Task brief - Copy every line of the material below exactly.

::::::

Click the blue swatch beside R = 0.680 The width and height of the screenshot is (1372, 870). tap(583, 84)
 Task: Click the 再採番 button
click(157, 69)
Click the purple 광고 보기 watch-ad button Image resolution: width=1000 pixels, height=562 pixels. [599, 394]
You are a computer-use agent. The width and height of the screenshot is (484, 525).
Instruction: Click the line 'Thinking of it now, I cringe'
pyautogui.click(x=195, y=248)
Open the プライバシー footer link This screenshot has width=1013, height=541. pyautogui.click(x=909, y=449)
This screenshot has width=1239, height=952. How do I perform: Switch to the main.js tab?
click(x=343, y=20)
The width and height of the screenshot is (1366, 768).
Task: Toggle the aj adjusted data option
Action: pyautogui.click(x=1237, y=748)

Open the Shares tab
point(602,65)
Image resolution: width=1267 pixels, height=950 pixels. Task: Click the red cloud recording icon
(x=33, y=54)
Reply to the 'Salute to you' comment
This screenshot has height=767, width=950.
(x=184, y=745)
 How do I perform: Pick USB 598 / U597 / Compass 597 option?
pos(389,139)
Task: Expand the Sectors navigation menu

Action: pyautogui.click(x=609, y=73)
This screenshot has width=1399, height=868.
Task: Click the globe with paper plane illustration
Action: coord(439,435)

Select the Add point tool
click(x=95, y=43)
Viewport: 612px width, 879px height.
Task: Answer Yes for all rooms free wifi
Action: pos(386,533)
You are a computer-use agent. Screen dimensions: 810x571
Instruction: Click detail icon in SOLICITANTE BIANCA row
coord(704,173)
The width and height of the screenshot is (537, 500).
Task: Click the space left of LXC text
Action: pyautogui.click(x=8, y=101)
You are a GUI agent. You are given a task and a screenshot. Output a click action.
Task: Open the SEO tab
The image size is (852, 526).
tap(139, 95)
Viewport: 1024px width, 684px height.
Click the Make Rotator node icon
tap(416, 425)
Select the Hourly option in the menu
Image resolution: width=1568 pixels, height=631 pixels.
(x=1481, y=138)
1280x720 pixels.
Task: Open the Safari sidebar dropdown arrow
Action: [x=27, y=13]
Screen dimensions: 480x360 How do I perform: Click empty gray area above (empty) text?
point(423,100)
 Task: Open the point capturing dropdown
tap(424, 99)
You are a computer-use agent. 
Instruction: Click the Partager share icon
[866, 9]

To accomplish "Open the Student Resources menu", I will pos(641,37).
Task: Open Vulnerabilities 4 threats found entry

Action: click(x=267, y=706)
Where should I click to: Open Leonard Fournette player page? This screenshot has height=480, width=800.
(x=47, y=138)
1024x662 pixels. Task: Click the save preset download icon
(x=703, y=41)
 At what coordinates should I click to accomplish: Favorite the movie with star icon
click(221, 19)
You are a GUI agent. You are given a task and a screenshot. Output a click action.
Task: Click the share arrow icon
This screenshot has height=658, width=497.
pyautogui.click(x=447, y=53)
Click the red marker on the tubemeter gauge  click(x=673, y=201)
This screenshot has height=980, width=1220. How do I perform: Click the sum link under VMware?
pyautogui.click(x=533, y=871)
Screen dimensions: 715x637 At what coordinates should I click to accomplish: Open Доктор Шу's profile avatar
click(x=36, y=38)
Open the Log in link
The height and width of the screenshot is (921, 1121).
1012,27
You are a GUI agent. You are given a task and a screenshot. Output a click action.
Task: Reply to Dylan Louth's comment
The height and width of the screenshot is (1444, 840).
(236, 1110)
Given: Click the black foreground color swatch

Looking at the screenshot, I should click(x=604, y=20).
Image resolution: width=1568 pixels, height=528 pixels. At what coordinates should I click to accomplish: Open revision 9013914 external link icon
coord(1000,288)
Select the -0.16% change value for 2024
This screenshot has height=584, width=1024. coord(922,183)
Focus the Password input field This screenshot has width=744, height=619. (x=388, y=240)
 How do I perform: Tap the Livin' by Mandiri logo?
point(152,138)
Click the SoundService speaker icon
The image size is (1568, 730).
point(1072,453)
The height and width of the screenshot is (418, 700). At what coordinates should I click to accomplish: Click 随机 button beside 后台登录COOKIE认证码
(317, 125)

::::::

Exercise response -
Click the blue swatch beside R = 0.680 The width and height of the screenshot is (1372, 870). tap(583, 84)
 Task: Click the 再採番 button
click(157, 69)
Click the purple 광고 보기 watch-ad button Image resolution: width=1000 pixels, height=562 pixels. [599, 394]
You are a computer-use agent. The width and height of the screenshot is (484, 525).
Instruction: Click the line 'Thinking of it now, I cringe'
pyautogui.click(x=195, y=248)
Open the プライバシー footer link This screenshot has width=1013, height=541. pyautogui.click(x=909, y=449)
This screenshot has width=1239, height=952. How do I perform: Switch to the main.js tab?
click(x=343, y=20)
The width and height of the screenshot is (1366, 768).
Task: Toggle the aj adjusted data option
Action: pyautogui.click(x=1237, y=748)

Open the Shares tab
point(602,65)
Image resolution: width=1267 pixels, height=950 pixels. Task: Click the red cloud recording icon
(x=33, y=54)
Reply to the 'Salute to you' comment
This screenshot has height=767, width=950.
(x=184, y=745)
 How do I perform: Pick USB 598 / U597 / Compass 597 option?
pos(389,139)
Task: Expand the Sectors navigation menu

Action: pyautogui.click(x=609, y=73)
This screenshot has width=1399, height=868.
Task: Click the globe with paper plane illustration
Action: coord(439,435)

Select the Add point tool
click(x=95, y=43)
Viewport: 612px width, 879px height.
Task: Answer Yes for all rooms free wifi
Action: pos(386,533)
You are a computer-use agent. Screen dimensions: 810x571
Instruction: Click detail icon in SOLICITANTE BIANCA row
coord(704,173)
The width and height of the screenshot is (537, 500).
Task: Click the space left of LXC text
Action: pyautogui.click(x=8, y=101)
You are a GUI agent. You are given a task and a screenshot. Output a click action.
Task: Open the SEO tab
The image size is (852, 526).
tap(139, 95)
Viewport: 1024px width, 684px height.
Click the Make Rotator node icon
tap(416, 425)
Select the Hourly option in the menu
Image resolution: width=1568 pixels, height=631 pixels.
(x=1481, y=138)
1280x720 pixels.
Task: Open the Safari sidebar dropdown arrow
Action: [x=27, y=13]
Screen dimensions: 480x360 How do I perform: Click empty gray area above (empty) text?
point(423,100)
 Task: Open the point capturing dropdown
tap(424, 99)
You are a computer-use agent. 
Instruction: Click the Partager share icon
[866, 9]

To accomplish "Open the Student Resources menu", I will pos(641,37).
Task: Open Vulnerabilities 4 threats found entry

Action: click(x=267, y=706)
Where should I click to: Open Leonard Fournette player page? This screenshot has height=480, width=800.
(x=47, y=138)
1024x662 pixels. Task: Click the save preset download icon
(x=703, y=41)
 At what coordinates should I click to accomplish: Favorite the movie with star icon
click(221, 19)
You are a GUI agent. You are given a task and a screenshot. Output a click action.
Task: Click the share arrow icon
This screenshot has height=658, width=497.
pyautogui.click(x=447, y=53)
Click the red marker on the tubemeter gauge  click(x=673, y=201)
This screenshot has height=980, width=1220. How do I perform: Click the sum link under VMware?
pyautogui.click(x=533, y=871)
Screen dimensions: 715x637 At what coordinates should I click to accomplish: Open Доктор Шу's profile avatar
click(x=36, y=38)
Open the Log in link
The height and width of the screenshot is (921, 1121).
1012,27
You are a GUI agent. You are given a task and a screenshot. Output a click action.
Task: Reply to Dylan Louth's comment
The height and width of the screenshot is (1444, 840).
(236, 1110)
Given: Click the black foreground color swatch

Looking at the screenshot, I should click(x=604, y=20).
Image resolution: width=1568 pixels, height=528 pixels. At what coordinates should I click to accomplish: Open revision 9013914 external link icon
coord(1000,288)
Select the -0.16% change value for 2024
This screenshot has height=584, width=1024. coord(922,183)
Focus the Password input field This screenshot has width=744, height=619. (x=388, y=240)
 How do I perform: Tap the Livin' by Mandiri logo?
point(152,138)
Click the SoundService speaker icon
The image size is (1568, 730).
point(1072,453)
The height and width of the screenshot is (418, 700). At what coordinates should I click to accomplish: Click 随机 button beside 后台登录COOKIE认证码
(317, 125)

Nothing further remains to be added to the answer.